What is needed> Please return each of the entries below exactly as they appear.
╭──
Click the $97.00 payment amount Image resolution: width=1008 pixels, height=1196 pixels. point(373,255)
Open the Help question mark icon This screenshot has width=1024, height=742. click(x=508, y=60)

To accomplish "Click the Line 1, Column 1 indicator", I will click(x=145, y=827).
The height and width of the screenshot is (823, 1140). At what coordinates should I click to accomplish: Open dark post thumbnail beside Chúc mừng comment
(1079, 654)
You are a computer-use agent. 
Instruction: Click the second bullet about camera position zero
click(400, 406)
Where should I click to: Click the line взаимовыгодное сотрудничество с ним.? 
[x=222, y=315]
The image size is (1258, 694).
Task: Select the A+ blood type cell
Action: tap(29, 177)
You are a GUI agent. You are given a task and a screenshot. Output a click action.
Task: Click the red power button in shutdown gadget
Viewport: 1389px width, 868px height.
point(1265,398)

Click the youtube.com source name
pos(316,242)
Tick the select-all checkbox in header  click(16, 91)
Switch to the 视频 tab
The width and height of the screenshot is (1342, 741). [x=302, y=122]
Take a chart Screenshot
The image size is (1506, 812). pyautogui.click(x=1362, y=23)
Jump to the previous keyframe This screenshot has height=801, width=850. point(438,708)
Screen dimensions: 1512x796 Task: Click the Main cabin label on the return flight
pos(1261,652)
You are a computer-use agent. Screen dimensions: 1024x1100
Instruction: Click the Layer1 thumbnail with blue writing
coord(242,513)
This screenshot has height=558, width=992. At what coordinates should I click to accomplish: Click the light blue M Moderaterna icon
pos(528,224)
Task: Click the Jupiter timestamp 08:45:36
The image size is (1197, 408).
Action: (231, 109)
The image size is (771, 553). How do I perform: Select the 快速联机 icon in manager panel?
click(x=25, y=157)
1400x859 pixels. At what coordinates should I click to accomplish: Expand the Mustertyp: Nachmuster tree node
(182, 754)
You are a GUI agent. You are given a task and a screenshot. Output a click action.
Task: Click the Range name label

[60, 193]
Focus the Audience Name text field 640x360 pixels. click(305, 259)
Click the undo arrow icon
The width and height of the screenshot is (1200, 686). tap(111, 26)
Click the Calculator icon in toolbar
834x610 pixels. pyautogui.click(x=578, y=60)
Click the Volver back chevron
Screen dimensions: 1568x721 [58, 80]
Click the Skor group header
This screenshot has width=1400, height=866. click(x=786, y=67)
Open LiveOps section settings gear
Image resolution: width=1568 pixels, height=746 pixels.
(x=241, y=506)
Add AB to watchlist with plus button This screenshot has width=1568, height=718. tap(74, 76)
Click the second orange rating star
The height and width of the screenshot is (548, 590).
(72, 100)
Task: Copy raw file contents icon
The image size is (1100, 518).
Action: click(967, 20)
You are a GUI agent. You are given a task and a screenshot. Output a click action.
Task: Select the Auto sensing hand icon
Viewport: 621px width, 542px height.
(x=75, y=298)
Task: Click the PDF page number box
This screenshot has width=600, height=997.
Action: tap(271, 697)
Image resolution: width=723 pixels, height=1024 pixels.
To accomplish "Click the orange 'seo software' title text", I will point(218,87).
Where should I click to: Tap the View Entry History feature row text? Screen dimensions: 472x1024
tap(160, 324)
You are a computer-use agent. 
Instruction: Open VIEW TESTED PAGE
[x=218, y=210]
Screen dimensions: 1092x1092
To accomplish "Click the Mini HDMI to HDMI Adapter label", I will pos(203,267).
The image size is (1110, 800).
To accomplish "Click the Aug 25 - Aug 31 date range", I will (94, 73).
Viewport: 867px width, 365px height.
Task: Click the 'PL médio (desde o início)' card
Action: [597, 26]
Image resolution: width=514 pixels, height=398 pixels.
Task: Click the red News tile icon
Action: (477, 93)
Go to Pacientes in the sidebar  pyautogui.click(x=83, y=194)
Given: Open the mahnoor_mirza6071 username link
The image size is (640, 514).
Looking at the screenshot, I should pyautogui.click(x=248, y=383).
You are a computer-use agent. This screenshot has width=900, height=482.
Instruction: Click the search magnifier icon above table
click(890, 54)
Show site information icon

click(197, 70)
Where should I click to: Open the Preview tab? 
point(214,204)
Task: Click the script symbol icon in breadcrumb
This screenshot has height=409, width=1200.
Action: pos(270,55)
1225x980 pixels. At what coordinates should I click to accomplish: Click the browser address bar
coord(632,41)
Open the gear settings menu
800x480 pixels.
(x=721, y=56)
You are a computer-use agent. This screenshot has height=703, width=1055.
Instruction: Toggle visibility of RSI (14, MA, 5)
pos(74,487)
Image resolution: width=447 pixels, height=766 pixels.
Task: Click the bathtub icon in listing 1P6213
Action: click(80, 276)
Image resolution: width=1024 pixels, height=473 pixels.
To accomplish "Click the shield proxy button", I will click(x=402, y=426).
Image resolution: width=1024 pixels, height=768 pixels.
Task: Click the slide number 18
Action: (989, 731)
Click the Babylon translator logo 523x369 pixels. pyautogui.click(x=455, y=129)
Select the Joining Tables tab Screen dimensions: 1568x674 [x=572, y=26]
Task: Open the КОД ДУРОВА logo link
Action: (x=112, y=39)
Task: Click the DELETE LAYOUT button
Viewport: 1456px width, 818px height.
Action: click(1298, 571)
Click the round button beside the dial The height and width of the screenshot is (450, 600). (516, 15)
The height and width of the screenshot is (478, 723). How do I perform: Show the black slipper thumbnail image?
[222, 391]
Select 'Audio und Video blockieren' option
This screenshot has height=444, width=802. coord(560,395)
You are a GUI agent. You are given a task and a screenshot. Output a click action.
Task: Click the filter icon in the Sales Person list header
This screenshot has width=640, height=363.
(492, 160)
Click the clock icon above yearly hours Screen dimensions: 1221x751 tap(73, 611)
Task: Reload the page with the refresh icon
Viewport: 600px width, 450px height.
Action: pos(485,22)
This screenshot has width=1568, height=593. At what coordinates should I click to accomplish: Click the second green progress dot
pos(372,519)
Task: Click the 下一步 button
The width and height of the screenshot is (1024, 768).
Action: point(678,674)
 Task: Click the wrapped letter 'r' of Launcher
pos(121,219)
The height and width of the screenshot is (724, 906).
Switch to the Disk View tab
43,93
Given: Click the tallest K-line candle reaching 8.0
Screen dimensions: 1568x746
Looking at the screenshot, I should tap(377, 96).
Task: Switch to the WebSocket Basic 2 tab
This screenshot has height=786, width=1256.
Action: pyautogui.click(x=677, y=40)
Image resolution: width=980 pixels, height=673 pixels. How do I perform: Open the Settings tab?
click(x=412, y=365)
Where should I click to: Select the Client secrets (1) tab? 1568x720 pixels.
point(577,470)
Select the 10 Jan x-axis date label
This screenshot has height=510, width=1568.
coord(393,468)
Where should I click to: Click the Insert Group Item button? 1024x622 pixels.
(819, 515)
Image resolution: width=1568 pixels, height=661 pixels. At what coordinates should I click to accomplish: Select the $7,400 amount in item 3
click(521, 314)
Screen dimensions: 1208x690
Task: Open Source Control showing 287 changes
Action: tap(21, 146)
╰──
Answer for this exercise>
Click the $97.00 payment amount Image resolution: width=1008 pixels, height=1196 pixels. point(373,255)
Open the Help question mark icon This screenshot has width=1024, height=742. click(x=508, y=60)

To accomplish "Click the Line 1, Column 1 indicator", I will click(x=145, y=827).
The height and width of the screenshot is (823, 1140). At what coordinates should I click to accomplish: Open dark post thumbnail beside Chúc mừng comment
(1079, 654)
You are a computer-use agent. 
Instruction: Click the second bullet about camera position zero
click(400, 406)
Where should I click to: Click the line взаимовыгодное сотрудничество с ним.? 
[x=222, y=315]
The image size is (1258, 694).
Task: Select the A+ blood type cell
Action: tap(29, 177)
You are a GUI agent. You are given a task and a screenshot. Output a click action.
Task: Click the red power button in shutdown gadget
Viewport: 1389px width, 868px height.
point(1265,398)

Click the youtube.com source name
pos(316,242)
Tick the select-all checkbox in header  click(16, 91)
Switch to the 视频 tab
The width and height of the screenshot is (1342, 741). [x=302, y=122]
Take a chart Screenshot
The image size is (1506, 812). pyautogui.click(x=1362, y=23)
Jump to the previous keyframe This screenshot has height=801, width=850. point(438,708)
Screen dimensions: 1512x796 Task: Click the Main cabin label on the return flight
pos(1261,652)
You are a computer-use agent. Screen dimensions: 1024x1100
Instruction: Click the Layer1 thumbnail with blue writing
coord(242,513)
This screenshot has height=558, width=992. At what coordinates should I click to accomplish: Click the light blue M Moderaterna icon
pos(528,224)
Task: Click the Jupiter timestamp 08:45:36
The image size is (1197, 408).
Action: (231, 109)
The image size is (771, 553). How do I perform: Select the 快速联机 icon in manager panel?
click(x=25, y=157)
1400x859 pixels. At what coordinates should I click to accomplish: Expand the Mustertyp: Nachmuster tree node
(182, 754)
You are a GUI agent. You are given a task and a screenshot. Output a click action.
Task: Click the Range name label

[60, 193]
Focus the Audience Name text field 640x360 pixels. click(305, 259)
Click the undo arrow icon
The width and height of the screenshot is (1200, 686). tap(111, 26)
Click the Calculator icon in toolbar
834x610 pixels. pyautogui.click(x=578, y=60)
Click the Volver back chevron
Screen dimensions: 1568x721 [58, 80]
Click the Skor group header
This screenshot has width=1400, height=866. click(x=786, y=67)
Open LiveOps section settings gear
Image resolution: width=1568 pixels, height=746 pixels.
(x=241, y=506)
Add AB to watchlist with plus button This screenshot has width=1568, height=718. tap(74, 76)
Click the second orange rating star
The height and width of the screenshot is (548, 590).
(72, 100)
Task: Copy raw file contents icon
The image size is (1100, 518).
Action: click(967, 20)
You are a GUI agent. You are given a task and a screenshot. Output a click action.
Task: Select the Auto sensing hand icon
Viewport: 621px width, 542px height.
(x=75, y=298)
Task: Click the PDF page number box
This screenshot has width=600, height=997.
Action: tap(271, 697)
Image resolution: width=723 pixels, height=1024 pixels.
To accomplish "Click the orange 'seo software' title text", I will point(218,87).
Where should I click to: Tap the View Entry History feature row text? Screen dimensions: 472x1024
tap(160, 324)
You are a computer-use agent. 
Instruction: Open VIEW TESTED PAGE
[x=218, y=210]
Screen dimensions: 1092x1092
To accomplish "Click the Mini HDMI to HDMI Adapter label", I will pos(203,267).
The image size is (1110, 800).
To accomplish "Click the Aug 25 - Aug 31 date range", I will (94, 73).
Viewport: 867px width, 365px height.
Task: Click the 'PL médio (desde o início)' card
Action: [597, 26]
Image resolution: width=514 pixels, height=398 pixels.
Task: Click the red News tile icon
Action: (477, 93)
Go to Pacientes in the sidebar  pyautogui.click(x=83, y=194)
Given: Open the mahnoor_mirza6071 username link
The image size is (640, 514).
Looking at the screenshot, I should pyautogui.click(x=248, y=383).
You are a computer-use agent. This screenshot has width=900, height=482.
Instruction: Click the search magnifier icon above table
click(890, 54)
Show site information icon

click(197, 70)
Where should I click to: Open the Preview tab? 
point(214,204)
Task: Click the script symbol icon in breadcrumb
This screenshot has height=409, width=1200.
Action: pos(270,55)
1225x980 pixels. At what coordinates should I click to accomplish: Click the browser address bar
coord(632,41)
Open the gear settings menu
800x480 pixels.
(x=721, y=56)
You are a computer-use agent. This screenshot has height=703, width=1055.
Instruction: Toggle visibility of RSI (14, MA, 5)
pos(74,487)
Image resolution: width=447 pixels, height=766 pixels.
Task: Click the bathtub icon in listing 1P6213
Action: click(80, 276)
Image resolution: width=1024 pixels, height=473 pixels.
To accomplish "Click the shield proxy button", I will click(x=402, y=426).
Image resolution: width=1024 pixels, height=768 pixels.
Task: Click the slide number 18
Action: (989, 731)
Click the Babylon translator logo 523x369 pixels. pyautogui.click(x=455, y=129)
Select the Joining Tables tab Screen dimensions: 1568x674 [x=572, y=26]
Task: Open the КОД ДУРОВА logo link
Action: (x=112, y=39)
Task: Click the DELETE LAYOUT button
Viewport: 1456px width, 818px height.
Action: click(1298, 571)
Click the round button beside the dial The height and width of the screenshot is (450, 600). (516, 15)
The height and width of the screenshot is (478, 723). How do I perform: Show the black slipper thumbnail image?
[222, 391]
Select 'Audio und Video blockieren' option
This screenshot has height=444, width=802. coord(560,395)
You are a GUI agent. You are given a task and a screenshot. Output a click action.
Task: Click the filter icon in the Sales Person list header
This screenshot has width=640, height=363.
(492, 160)
Click the clock icon above yearly hours Screen dimensions: 1221x751 tap(73, 611)
Task: Reload the page with the refresh icon
Viewport: 600px width, 450px height.
Action: pos(485,22)
This screenshot has width=1568, height=593. At what coordinates should I click to accomplish: Click the second green progress dot
pos(372,519)
Task: Click the 下一步 button
The width and height of the screenshot is (1024, 768).
Action: point(678,674)
 Task: Click the wrapped letter 'r' of Launcher
pos(121,219)
The height and width of the screenshot is (724, 906).
Switch to the Disk View tab
43,93
Given: Click the tallest K-line candle reaching 8.0
Screen dimensions: 1568x746
Looking at the screenshot, I should tap(377, 96).
Task: Switch to the WebSocket Basic 2 tab
This screenshot has height=786, width=1256.
Action: pyautogui.click(x=677, y=40)
Image resolution: width=980 pixels, height=673 pixels. How do I perform: Open the Settings tab?
click(x=412, y=365)
Where should I click to: Select the Client secrets (1) tab? 1568x720 pixels.
point(577,470)
Select the 10 Jan x-axis date label
This screenshot has height=510, width=1568.
coord(393,468)
Where should I click to: Click the Insert Group Item button? 1024x622 pixels.
(819, 515)
Image resolution: width=1568 pixels, height=661 pixels. At what coordinates should I click to accomplish: Select the $7,400 amount in item 3
click(521, 314)
Screen dimensions: 1208x690
Task: Open Source Control showing 287 changes
Action: tap(21, 146)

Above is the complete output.